Thank you Dori! Long time no see, but I feel your beautiful vibrations and am grateful for them. I'd also like to give a big twirl and cheer for homemade fermented foods. Of course miso is wonderful in part because it has a community of live cultures in it, and these use salts' absorbant qualities to attract helpful and local ambient micro-organisms to strengthen the healing powers of food. So in addition to making a pot of miso, I encourage folks to make a homemade sourkraut, and share it with friends at a gathering soon. Tomorrow night, some friends and I are having a sushi party to spread our wishes of peace for the Japanese - I'm bringing tsunemono (a quick japanese pickle that I made with radishes and cucumbers), a big pot of miso soup and a wakame seaweed salad.
Love and a wink,
Shoshi

Unknown said...

what an excellent blog post! Thank you for the very heartful yet practical ways of dealing with what is happening right now.

jps said...

excellent words of wisdom. thank you + love!

E Leb said...

Thank you for sharing. Reading this helped open me up to the fear and start to cry, which has grounded me more than anything else. Sending love and protection to all those in need. ~E

janaia said...

Such a beautiful spirit in your writing. I will repost some in my blog, Janaia's Journal (http://www.peakmoment.tv/journal). We need such calm and groundedness, and reminders of the bigger picture (a la Joanna Macy)in these times of tremendous chaos and change. Soul food. Bless you.

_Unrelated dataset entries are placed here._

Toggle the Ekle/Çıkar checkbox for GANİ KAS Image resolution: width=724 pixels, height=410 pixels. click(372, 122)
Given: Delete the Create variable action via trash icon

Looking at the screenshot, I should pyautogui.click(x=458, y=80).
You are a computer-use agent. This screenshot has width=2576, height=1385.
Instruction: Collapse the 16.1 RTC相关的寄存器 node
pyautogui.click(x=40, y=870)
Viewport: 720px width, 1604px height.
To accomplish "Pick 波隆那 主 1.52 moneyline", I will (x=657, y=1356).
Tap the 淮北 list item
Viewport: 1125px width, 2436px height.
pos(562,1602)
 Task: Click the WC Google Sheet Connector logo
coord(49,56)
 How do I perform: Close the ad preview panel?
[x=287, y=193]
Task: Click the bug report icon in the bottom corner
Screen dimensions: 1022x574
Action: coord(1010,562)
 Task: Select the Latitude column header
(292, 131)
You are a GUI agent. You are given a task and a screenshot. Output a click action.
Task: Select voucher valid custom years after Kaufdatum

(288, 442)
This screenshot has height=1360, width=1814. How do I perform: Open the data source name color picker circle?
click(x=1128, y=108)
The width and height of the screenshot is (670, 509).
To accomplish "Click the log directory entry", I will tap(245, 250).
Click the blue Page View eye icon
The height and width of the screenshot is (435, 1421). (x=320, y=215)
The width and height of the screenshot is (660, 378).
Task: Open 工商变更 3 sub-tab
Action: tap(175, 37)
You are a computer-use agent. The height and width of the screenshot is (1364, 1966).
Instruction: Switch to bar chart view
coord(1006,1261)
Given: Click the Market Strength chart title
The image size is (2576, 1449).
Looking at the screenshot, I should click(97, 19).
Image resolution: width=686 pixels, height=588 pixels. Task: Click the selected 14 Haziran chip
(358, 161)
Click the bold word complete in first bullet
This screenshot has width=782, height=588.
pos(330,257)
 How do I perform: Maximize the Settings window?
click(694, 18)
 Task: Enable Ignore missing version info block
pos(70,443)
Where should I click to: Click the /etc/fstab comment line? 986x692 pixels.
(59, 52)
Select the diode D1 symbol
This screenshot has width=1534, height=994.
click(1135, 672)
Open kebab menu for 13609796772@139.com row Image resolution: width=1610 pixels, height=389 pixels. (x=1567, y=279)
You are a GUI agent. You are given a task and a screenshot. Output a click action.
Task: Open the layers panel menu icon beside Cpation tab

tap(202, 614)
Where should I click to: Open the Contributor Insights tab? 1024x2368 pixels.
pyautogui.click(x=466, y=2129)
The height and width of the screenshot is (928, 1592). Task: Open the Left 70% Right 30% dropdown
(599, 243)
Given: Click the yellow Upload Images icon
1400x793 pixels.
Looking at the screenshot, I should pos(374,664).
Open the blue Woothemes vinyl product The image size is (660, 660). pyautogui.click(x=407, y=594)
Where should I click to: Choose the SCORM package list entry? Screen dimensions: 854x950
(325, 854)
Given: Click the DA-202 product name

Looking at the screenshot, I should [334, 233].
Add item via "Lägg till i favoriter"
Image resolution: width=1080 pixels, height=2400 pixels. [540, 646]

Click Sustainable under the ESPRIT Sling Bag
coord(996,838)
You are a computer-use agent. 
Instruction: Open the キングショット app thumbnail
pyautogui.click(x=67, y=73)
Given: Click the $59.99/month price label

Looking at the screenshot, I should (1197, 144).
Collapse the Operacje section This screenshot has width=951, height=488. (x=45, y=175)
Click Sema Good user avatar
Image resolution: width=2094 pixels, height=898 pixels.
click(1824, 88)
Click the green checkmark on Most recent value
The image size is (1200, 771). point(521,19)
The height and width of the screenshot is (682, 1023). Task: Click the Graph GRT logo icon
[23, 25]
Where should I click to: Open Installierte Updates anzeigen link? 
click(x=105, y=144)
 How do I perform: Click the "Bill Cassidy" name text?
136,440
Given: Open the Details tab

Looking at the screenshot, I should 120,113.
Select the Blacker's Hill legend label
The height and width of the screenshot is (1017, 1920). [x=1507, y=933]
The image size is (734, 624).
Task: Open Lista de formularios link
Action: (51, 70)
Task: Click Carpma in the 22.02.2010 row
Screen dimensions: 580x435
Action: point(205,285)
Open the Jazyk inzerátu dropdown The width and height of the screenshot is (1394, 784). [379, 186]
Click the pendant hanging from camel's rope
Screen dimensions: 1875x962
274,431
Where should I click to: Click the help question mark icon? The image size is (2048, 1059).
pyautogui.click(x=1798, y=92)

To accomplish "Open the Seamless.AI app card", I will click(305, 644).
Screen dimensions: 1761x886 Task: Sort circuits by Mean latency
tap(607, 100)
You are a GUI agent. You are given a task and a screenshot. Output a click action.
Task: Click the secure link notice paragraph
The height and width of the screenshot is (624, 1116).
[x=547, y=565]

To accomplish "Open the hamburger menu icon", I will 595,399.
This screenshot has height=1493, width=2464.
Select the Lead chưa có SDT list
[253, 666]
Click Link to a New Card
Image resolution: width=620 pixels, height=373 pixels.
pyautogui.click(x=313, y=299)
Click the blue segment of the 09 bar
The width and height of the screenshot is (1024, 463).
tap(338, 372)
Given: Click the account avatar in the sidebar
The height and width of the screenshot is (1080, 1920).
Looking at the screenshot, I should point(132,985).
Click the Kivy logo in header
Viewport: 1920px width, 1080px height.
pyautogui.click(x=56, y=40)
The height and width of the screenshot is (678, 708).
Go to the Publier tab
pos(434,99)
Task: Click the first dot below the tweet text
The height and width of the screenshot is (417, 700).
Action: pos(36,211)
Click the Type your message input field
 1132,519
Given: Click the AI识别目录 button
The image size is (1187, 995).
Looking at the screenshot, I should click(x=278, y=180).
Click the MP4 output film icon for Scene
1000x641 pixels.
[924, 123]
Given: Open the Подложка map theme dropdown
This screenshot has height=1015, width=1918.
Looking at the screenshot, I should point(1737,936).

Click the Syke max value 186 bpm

Janaia Donaldson, host & producer
Peak Moment TV Conversations
html://www.peakmoment.tv

DORI MIDNIGHT said...

One more recipe, from Dana Woodruff of Dandelioness Herbals http://dandelionessherbals.blogspot.com/

Immune soup/spread

Recipe shared by Rosemary Gladstar



Using miso paste and herbs, you can create a soup base that can be stored in the fridge long-term. This is especially nice to have on hand when you aren’t feeling well and don’t have tons of energy to put into cooking.



½ cup miso

1 tblsp fresh ginger, grated or chopped finely

3 cloves fresh garlic

1 tblsp fresh turmeric, grated or chopped finely (optional)

pinch of cayenne



Mix together. To make a soup, just put a spoonful of the paste into a bowl, cover with hot water, and stir. (Remember that the good living organisms in miso will be killed if you boil them.) If you want, you can add sliced scallions to the soup. You can also add the paste to a broth, after you sauté and/or simmer onions, garlic, mushrooms, greens, etc. in water.


To make a spread for crackers and bread, you can just add tahini (seasame paste) to the miso herb paste. Honey can also be added.

valerie said...

hello! i just found your wonderful blog through my sister-friend karie's and i am so glad for it. these are the exact words that i've been wanting to read or hear lately. thank you so much for sharing them!